Réaction au rapport d’Amnistie Internationale sur le logement autochtone : Il faut un plan réalisable, concret et prévisible
Ottawa, 3 juin 2026 – Le député de Joliette—Manawan, Gabriel Ste-Marie, et la porte-parole en matière de Relations avec les Autochtones et Développement du Nord pour le Bloc Québécois, Marilène Gill, ont réagi au récent rapport d’Amnistie internationale – Crise du logement en milieu autochtone au Canada : Iniquité et discrimination, l’exemple de Manawan –, aux côtés de représentants de l’organisme et du chef de la Première Nation de Manawan, Sipi Flamand. Rappelant que le gouvernement libéral avait promis de combler les lacunes en infrastructures dans les communautés des Premières Nations d’ici 2030, les élus bloquistes signalent le rapport d’Amnistie internationale qui fait un constat alarmant des conséquences du manque criant de logements sévissant à Manawan, comme dans les autres communautés autochtones au Québec.

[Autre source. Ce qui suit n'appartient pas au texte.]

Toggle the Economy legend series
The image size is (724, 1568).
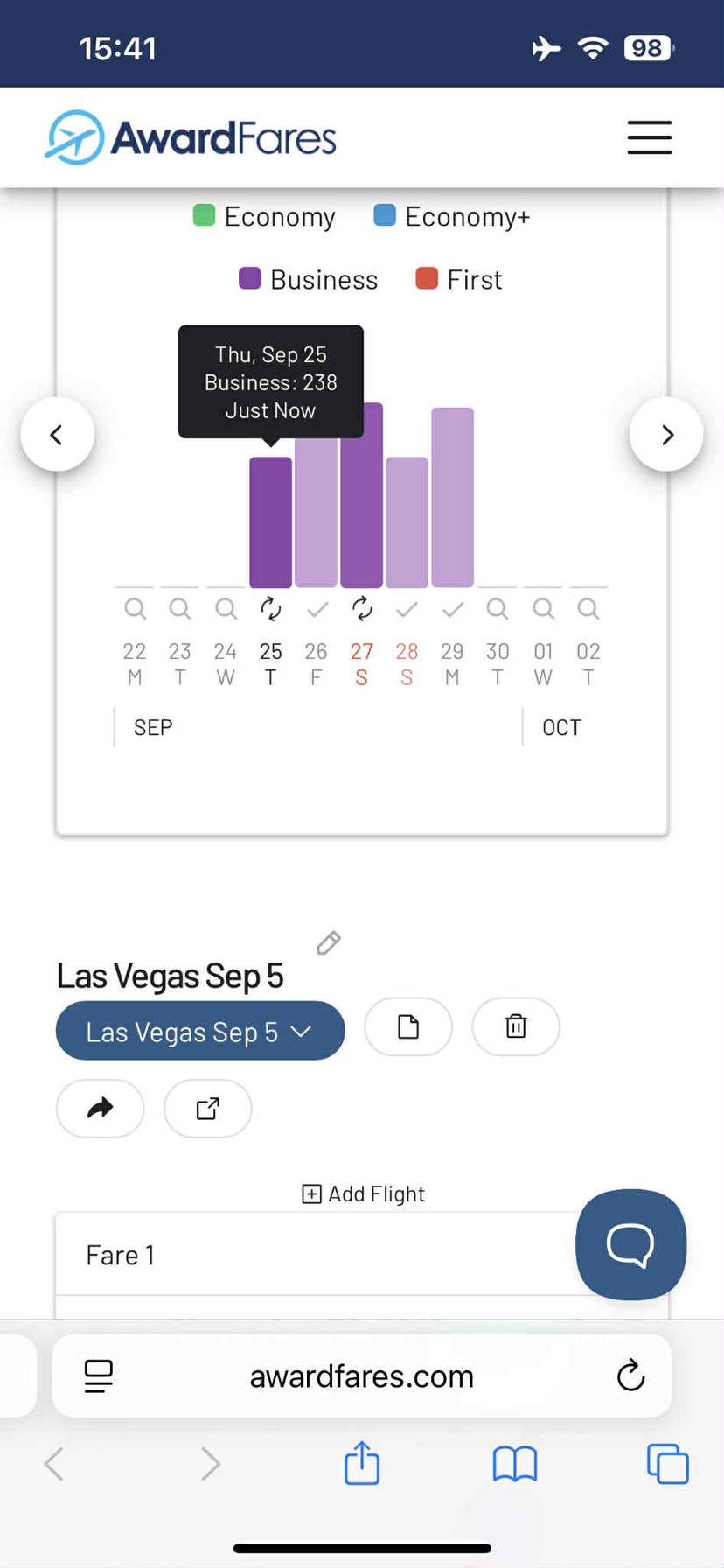click(x=264, y=216)
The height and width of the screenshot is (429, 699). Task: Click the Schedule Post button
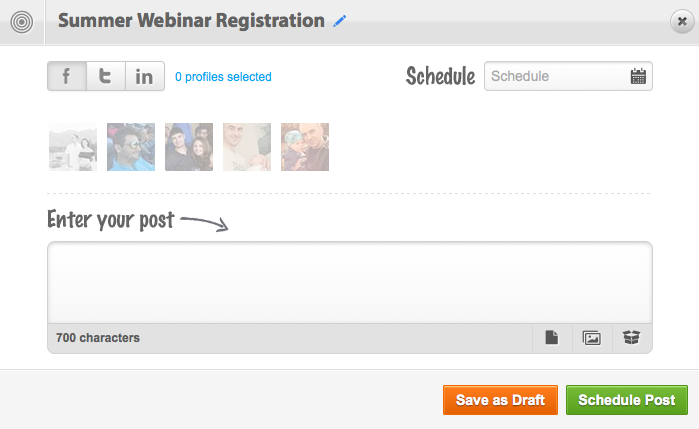(x=627, y=400)
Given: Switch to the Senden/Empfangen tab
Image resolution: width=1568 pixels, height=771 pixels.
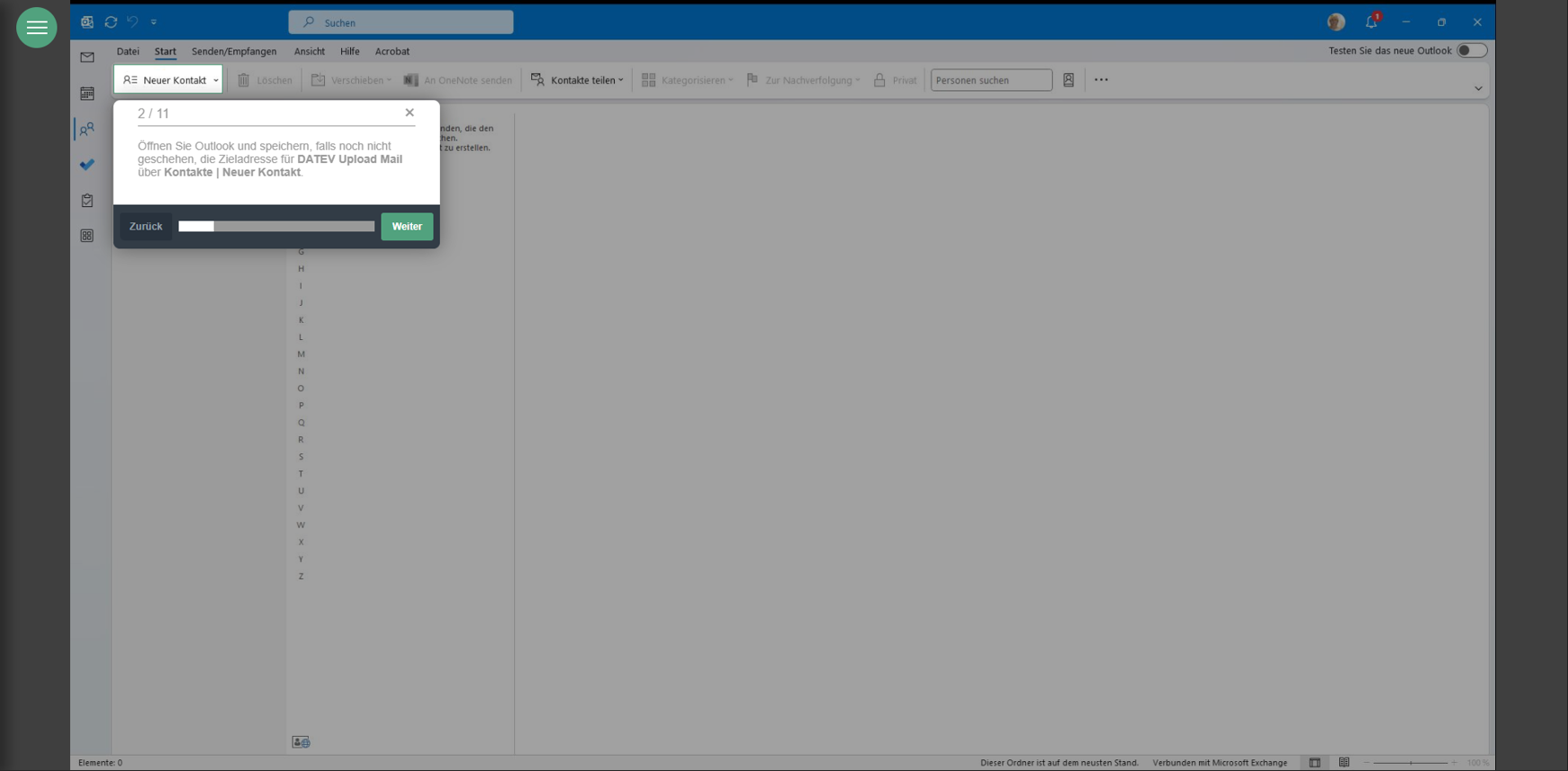Looking at the screenshot, I should click(234, 51).
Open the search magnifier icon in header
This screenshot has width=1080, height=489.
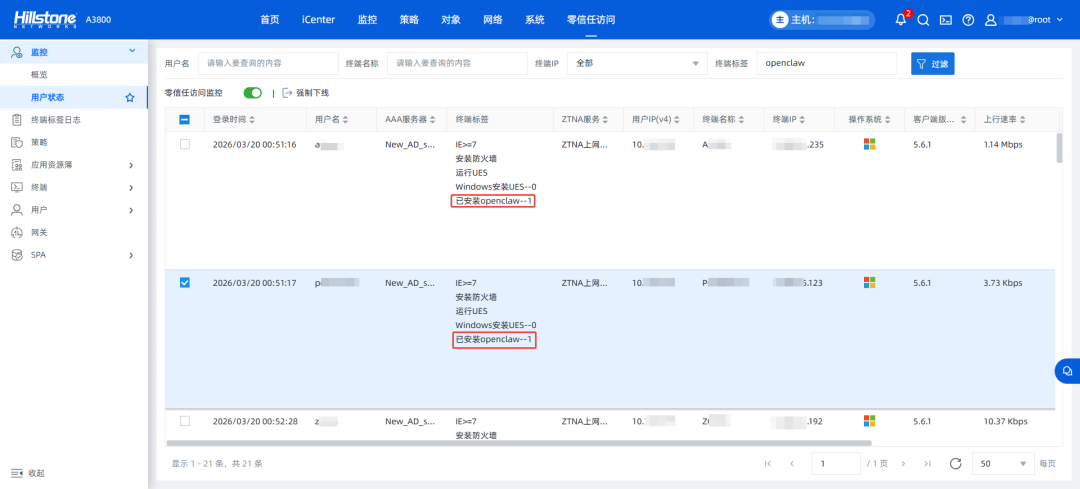pos(924,20)
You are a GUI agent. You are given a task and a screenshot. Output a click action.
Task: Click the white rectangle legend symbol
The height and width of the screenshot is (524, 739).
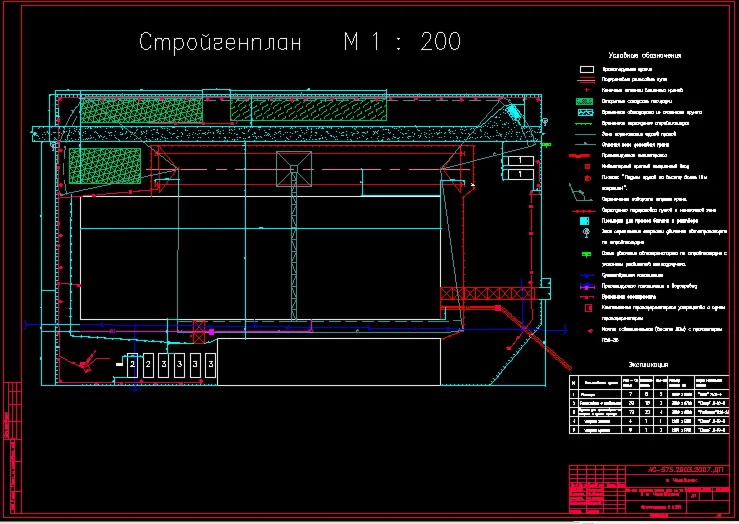(586, 69)
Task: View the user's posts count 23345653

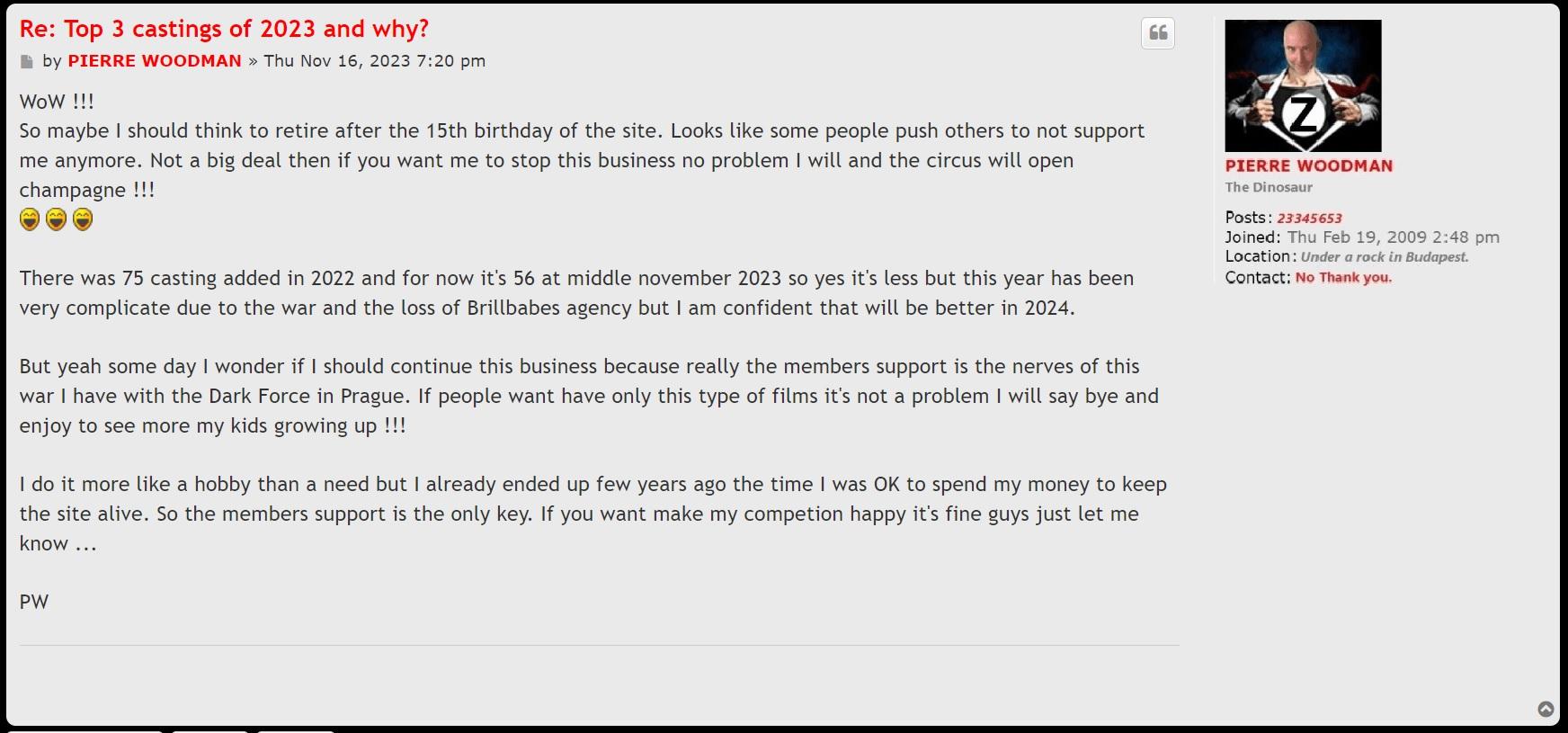Action: [x=1309, y=219]
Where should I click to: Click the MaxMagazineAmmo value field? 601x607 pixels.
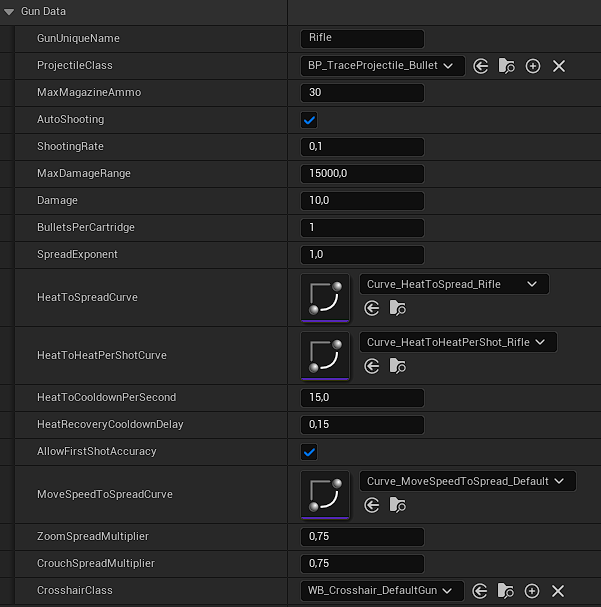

« Avoir un toit convenable sur la tête, c’est un droit humain. Selon les derniers chiffres datant de 2024, la communauté de Manawan comptait une moyenne de près de huit personnes par logement, réparties dans 405 logements. Alors que le rapport fait aussi état de logements qui abritent jusqu’à 17 personnes à Manawan, on peut dire hors de tout doute que c’est la population qui paie le prix de cette itinérance cachée : ce ne sont pas des conditions pour favoriser le mieux-être, surtout des enfants, dont le développement est susceptible d’être affecté. Pourquoi est-ce que le gouvernement fédéral accepte ce manque flagrant de dignité? », a martelé le député Ste-Marie.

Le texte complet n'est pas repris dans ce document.